En la Unión Europea, el reto demográfico no es menor: en el próximo medio siglo se reducirá ligeramente la población y, sobre todo, envejecerá. Este cambio en la demografía puede ocasionar profundos trastornos sociales y consecuencias en la protección social, la vivienda y el trabajo.
Cuando leo noticias sobre la evolución demográfica en Europa siempre pienso en las últimas novelas del escritor francés Michel Houellebecq, que dibujan al Viejo Continente envejecido, desindustrializado, aislado y nihilista; carente de vigor, e incapaz de alumbrar nuevas ideas que vertebren la sociedad. Crepuscular y, también, violento.

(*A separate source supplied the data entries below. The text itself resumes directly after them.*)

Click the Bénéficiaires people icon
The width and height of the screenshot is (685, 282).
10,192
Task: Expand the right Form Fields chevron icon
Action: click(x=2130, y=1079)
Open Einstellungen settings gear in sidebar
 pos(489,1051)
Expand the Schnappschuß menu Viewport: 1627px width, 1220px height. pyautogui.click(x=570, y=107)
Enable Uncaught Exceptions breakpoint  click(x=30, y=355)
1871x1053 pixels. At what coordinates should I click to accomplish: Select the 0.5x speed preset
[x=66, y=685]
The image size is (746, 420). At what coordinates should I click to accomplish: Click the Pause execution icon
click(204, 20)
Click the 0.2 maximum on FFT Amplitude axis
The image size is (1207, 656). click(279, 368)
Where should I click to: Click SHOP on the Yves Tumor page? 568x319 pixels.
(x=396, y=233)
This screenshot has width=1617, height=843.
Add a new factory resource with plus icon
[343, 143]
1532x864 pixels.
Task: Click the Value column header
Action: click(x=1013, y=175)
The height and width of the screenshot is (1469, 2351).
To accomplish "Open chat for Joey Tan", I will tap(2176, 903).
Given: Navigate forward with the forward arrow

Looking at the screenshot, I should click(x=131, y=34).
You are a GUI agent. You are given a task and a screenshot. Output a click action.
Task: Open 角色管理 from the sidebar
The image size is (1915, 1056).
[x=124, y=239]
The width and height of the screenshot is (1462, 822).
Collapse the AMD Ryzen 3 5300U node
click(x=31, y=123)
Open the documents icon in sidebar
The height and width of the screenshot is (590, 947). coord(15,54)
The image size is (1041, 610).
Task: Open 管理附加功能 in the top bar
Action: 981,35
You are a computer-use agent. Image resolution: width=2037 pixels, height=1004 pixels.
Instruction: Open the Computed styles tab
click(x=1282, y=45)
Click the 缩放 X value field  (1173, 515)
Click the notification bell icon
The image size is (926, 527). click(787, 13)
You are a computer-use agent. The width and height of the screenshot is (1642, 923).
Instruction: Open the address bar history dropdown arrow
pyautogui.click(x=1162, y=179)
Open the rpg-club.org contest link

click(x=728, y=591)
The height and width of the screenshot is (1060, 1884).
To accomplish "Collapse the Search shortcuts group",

Este domingo, una panda de energúmenos, autoproclamados ‘hooligans’ de Bélgica, han irrumpido con consignas fascistas en una concentración por las víctimas de los atentados de Bruselas. Europa, que se enfrenta a la amenaza de un grupo terrorista autoproclamado Estado Islámico, vive también atenazada por su propia debilidad y sus propios fantasmas. Las últimas elecciones han mostrado avances de la ultraderecha, del zarpazo, de la solución fácil y la brocha gorda. Mientras los refugiados de la guerra de Siria llaman a las puertas, los signos de agotamiento del modelo de Estado del Bienestar han alentado el racismo, el chovinismo y el nacionalismo. Habrá que estar alerta.